What Good Looks Like

A usable Proxmox backup and DR setup does five things well:

It backs up every important VM and container automatically.
It keeps enough restore points to be useful without filling storage.
It isolates backup storage from the main virtualisation environment.
It proves recoverability with regular test restores.
It gives you an off-site option so one hardware problem does not take out everything.

That sounds obvious, but most weak setups fail on one of those five points. The most common mistake is treating backup completion as the goal. It is not. Recovery within an acceptable time is the goal.

Start With the Failure Modes

Before touching the GUI, define what you are defending against.

For most Proxmox environments, the realistic failure modes are:

Single VM or container issue. Bad update, accidental deletion, filesystem corruption.
Host failure. Disk dies, motherboard dies, bad kernel update, RAID issue.
Storage failure. Local datastore corruption or accidental removal.
Security incident. Compromised admin account, malicious encryption, attacker targeting backup infrastructure.
Site loss. Fire, theft, power event, or catastrophic network issue.

Your design should map to those scenarios. Local backups help with VM mistakes. Separate backup infrastructure helps with host failure. Off-site replication helps with site loss. If one control is supposed to solve everything, it probably solves less than you think.

Proxmox Backup Server Beats Dumping Files to NFS

Proxmox VE can back up to file-level storage, and that is still better than having nothing. But if you are taking this seriously, use Proxmox Backup Server.

The reason is not fashion. It is capability.

Proxmox Backup Server gives you de-duplicated storage, better retention handling, verification workflows, and sync jobs to a remote PBS instance. Proxmox also explicitly recommends PBS on a dedicated host because of those advanced features. For a small team, that translates into two practical benefits: lower storage growth and a cleaner path to off-site copies.

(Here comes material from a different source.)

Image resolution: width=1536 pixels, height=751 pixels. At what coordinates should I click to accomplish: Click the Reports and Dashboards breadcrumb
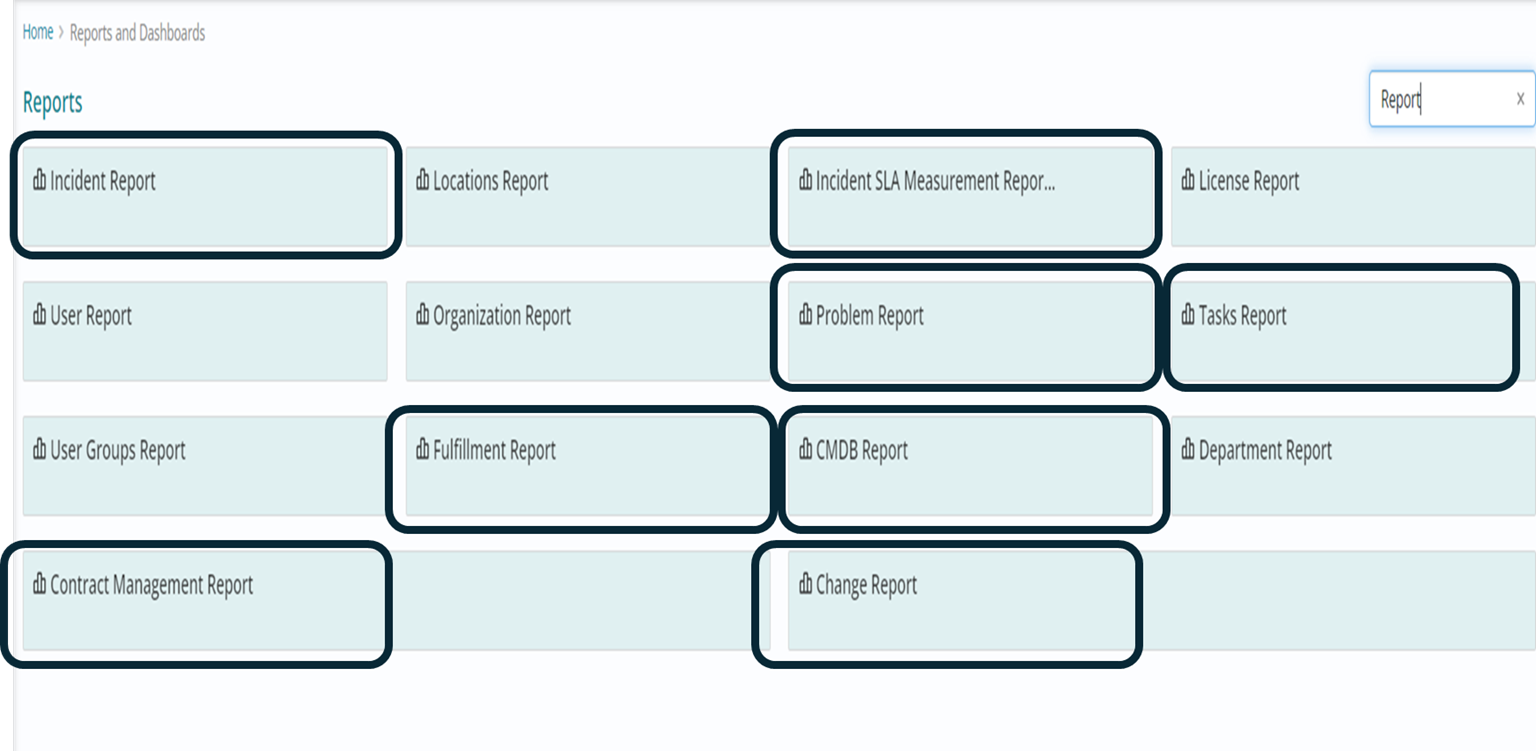coord(137,32)
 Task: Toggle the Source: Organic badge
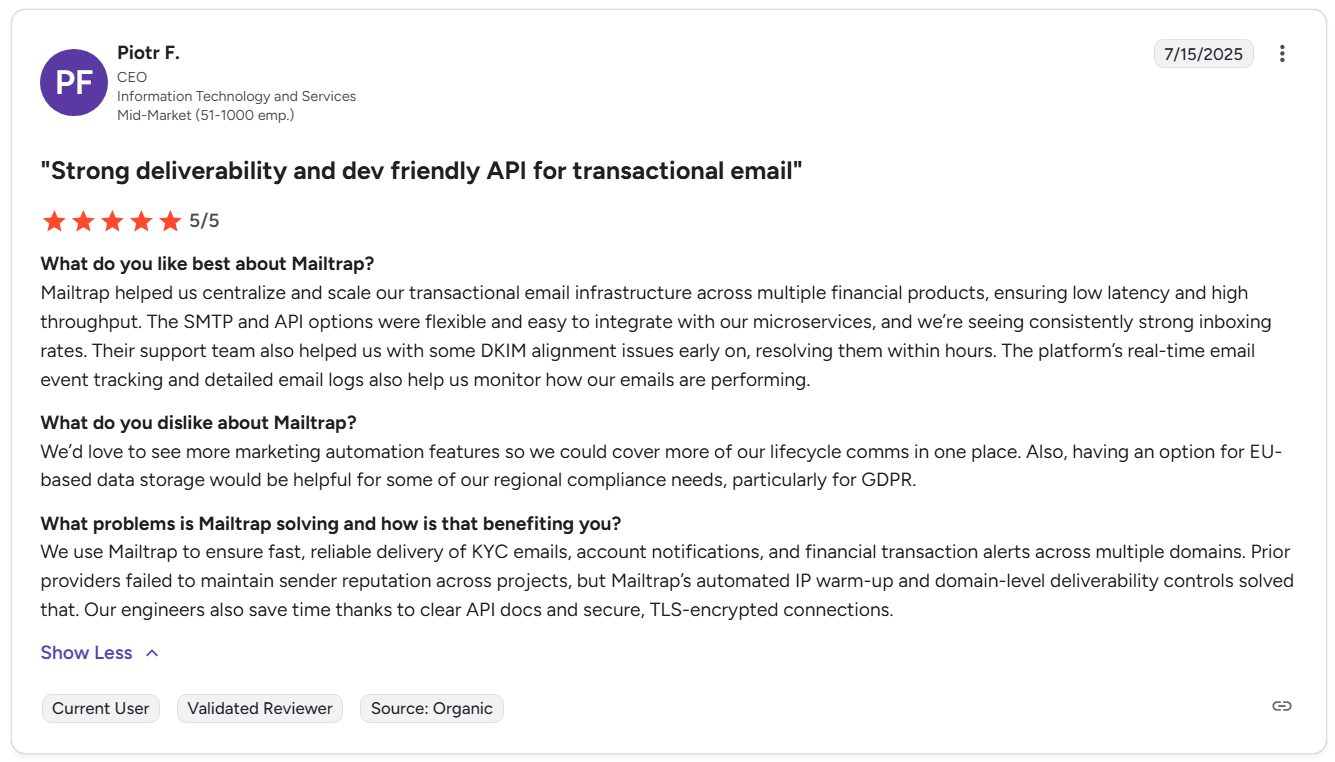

If you are still writing backup archives to the same host cluster, ask yourself a brutal question: what happens if the host storage, the hypervisor, and the backup target all fail together? If the answer is "that would be awkward", you do not have enough separation.

My Baseline Architecture

For a small but sensible setup, I would aim for this baseline:

Primary Proxmox VE host or cluster running production workloads.
Dedicated Proxmox Backup Server on separate storage, ideally not on the same disks as the workloads.
Nightly backup jobs for all critical VMs and containers.
Prune schedule that keeps short-term and long-term restore points.
Verification jobs to detect corruption before you need a restore.
Off-site copy using a second PBS instance or another synced destination.

If you can only afford one improvement this month, make it the dedicated PBS host. If you can afford two, add off-site sync.

Backup Mode Choices Matter

Proxmox gives you different backup modes, and they are not interchangeable.

For VMs, snapshot mode is usually the right default because it keeps downtime low. With the guest agent enabled, Proxmox can freeze and thaw the filesystem to improve consistency. Stop mode gives you the highest consistency, but at the cost of downtime, so I reserve it for workloads where application-level consistency matters more than availability.

For containers, the decision depends more on storage and tolerance for interruption. Snapshot mode is excellent when the underlying storage supports it. Suspend mode can reduce downtime, but it needs temporary space. Stop mode is the blunt instrument. Use it when simplicity matters more than elegance.

The mistake here is picking one mode for everything without thinking about workload behaviour. Domain controllers, databases, app servers and throwaway lab machines do not all deserve identical handling.

Retention: Keep More Than Yesterday, Less Than Forever

Retention is where people either hoard uselessly or prune themselves into danger.

A practical retention policy for a small team might look like this:

Keep 7 daily backups
Keep 4 weekly backups
Keep 3 monthly backups
Keep 1-2 yearly backups for critical systems

That gives you recent rollback points, medium-term safety for slow-burn issues, and a minimal historical archive. The exact numbers depend on data churn and storage budget, but the principle is stable: retain enough history to catch corruption, mistakes and delayed detection.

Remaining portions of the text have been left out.